I don't recall properly (because I did selve my mapping projects for the moment), but don't openstreet map core data distribution format based on protobuffers?

mkl95 9/5/2025||

If you mostly write software with Go you'll likely enjoy working with protocol buffers. If you use the Python or Ruby wrappers you'd wish you had picked another tech.

jonathrg 9/5/2025|

The generated types in go are horrible to work with. You can't store instances of them anywhere, or pass them by value, because they contain a bunch of state and pointers (including a [0]sync.Mutex just to explicitly prohibit copying). So you have to pass around pointers at all times, making ownership and lifetime much more complicated than it needs to be. A message definition like this

    message AppLogMessage {
        sint32 Value1 = 1;
        double Value2 = 2;
    }

becomes

    type Example struct {
        state                    protoimpl.MessageState 
        xxx_hidden_Value1        int32                  
        xxx_hidden_Value2        float64                  
        xxx_hidden_unknownFields protoimpl.UnknownFields
        sizeCache                protoimpl.SizeCache
    }

For [place of work] where we use protobuf I ended up making a plugin to generate structs that don't do any of the nonsense (essentially automating Option 1 in the article):

    type ExamplePOD struct {
        Value1 int32
        Value2 float64
    }

with converters between the two versions.

shdh 9/5/2025||

I just wish protobuf had proper delta compression out of the box

cenamus 9/6/2025||

I really liked the typography/layout of the page, reminds me of gwern.net. But people will probably complain about serif fonts regardless

BobbyTables2 9/6/2025||

Even the low level implementation of protobuffers is pretty uninspiring.
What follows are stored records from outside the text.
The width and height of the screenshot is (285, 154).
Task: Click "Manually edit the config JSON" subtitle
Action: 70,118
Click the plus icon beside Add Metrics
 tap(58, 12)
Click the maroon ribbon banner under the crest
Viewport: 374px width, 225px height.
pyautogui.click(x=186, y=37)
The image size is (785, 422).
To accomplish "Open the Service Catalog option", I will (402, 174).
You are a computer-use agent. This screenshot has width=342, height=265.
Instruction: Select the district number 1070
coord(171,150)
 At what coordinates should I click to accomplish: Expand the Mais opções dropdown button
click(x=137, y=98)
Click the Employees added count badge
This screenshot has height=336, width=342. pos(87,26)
Adds a lot of space overhead, specially for structs only used one yet not self descriptive either.

Doesn’t solve a lot of problems related to changes either.

Quite frankly, too many are using up in it because it came from Google and is supposed to be some sort of divinely inspired thing.
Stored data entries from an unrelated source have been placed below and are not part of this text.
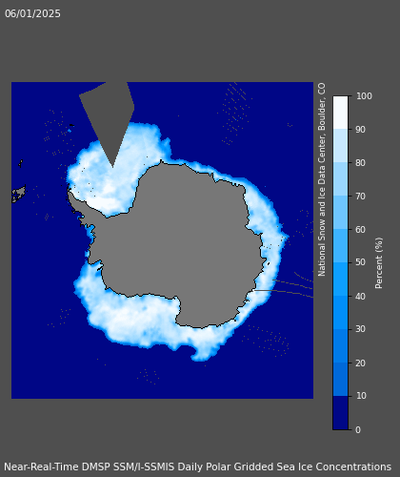Select the 40-50 percent colorbar segment
The height and width of the screenshot is (477, 400).
pyautogui.click(x=340, y=280)
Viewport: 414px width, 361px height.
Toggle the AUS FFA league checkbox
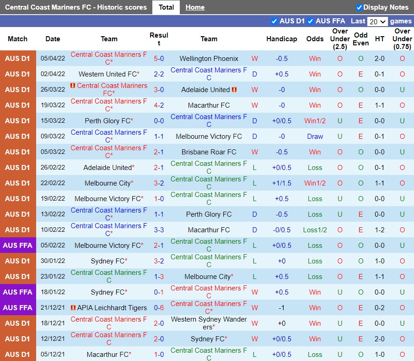tap(310, 21)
JSON, ASN.1, and even rigid C structs start to look a lot better.

co_dh 9/6/2025|

But why do you need serialization? Because the data structure on disk is not the same as in memory. Arthur Whitney's k/q/kdb+ solved this problem by making them the same. An array has the same format in memory and on disk, so there is no serialization, and even better, you can mmap files into memory, so you don't need cache!

He also removed the capability to define a structure, and force you to use dictionary(structure) of array, instead of array of structure.

RossBencina 9/6/2025||

Forget on-disk. Different CPUs represent basic data types with different in-memory representations (endianness). Furthermore different CPUs have different capabilities with respect to how data must be aligned in memory in order to read or write it (aligned/unaligned access). At least historically unaligned access could fault your process. Then there's the problem, that you allude to, that different programming languages use different data layouts (or often a non-standardised layout). If you want communication within a system comprising heterogeneous CPUs and/or languages, you need to translate or standardise your a wire format and/or provide a translation layer aka serialisation.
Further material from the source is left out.